The last four lines of the system of equations leads to deterministic classification strategy, which will say $1$ for the variant it "thinks" to  be right and $0$ for wrong one.
Conclusion
You can create any problem you want to, but first of all you should understand your aim and then search for the tools which fit the problem.
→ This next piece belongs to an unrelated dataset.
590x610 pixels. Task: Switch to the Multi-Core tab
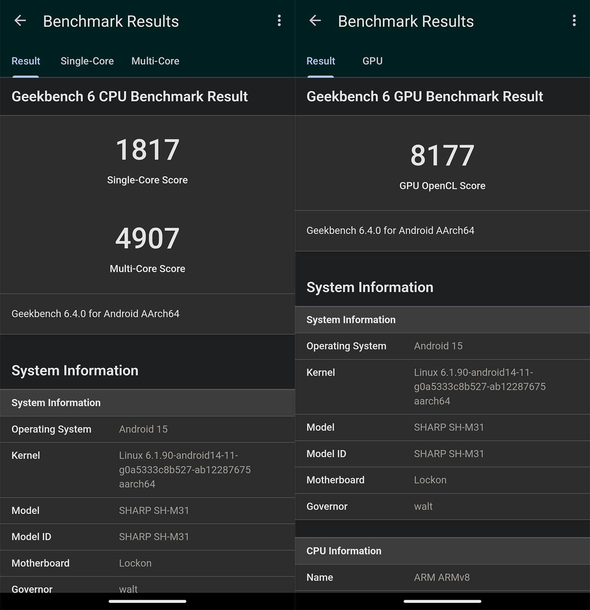(155, 61)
A: As I understand well, your cost if a fixed value $\lambda_r$, basically what you can do in a Bayesian setting is to consider rejection as a new action, let us call it $\alpha_{c+1}$ whose value is constant ($\lambda_r$), meaning that its cost is
$$R(\alpha_{c+1}|x)=\lambda_r$$
whatever the probability distribution over $x$. You then just have to compare this values to all the others, and choose rejection if it is the lowest.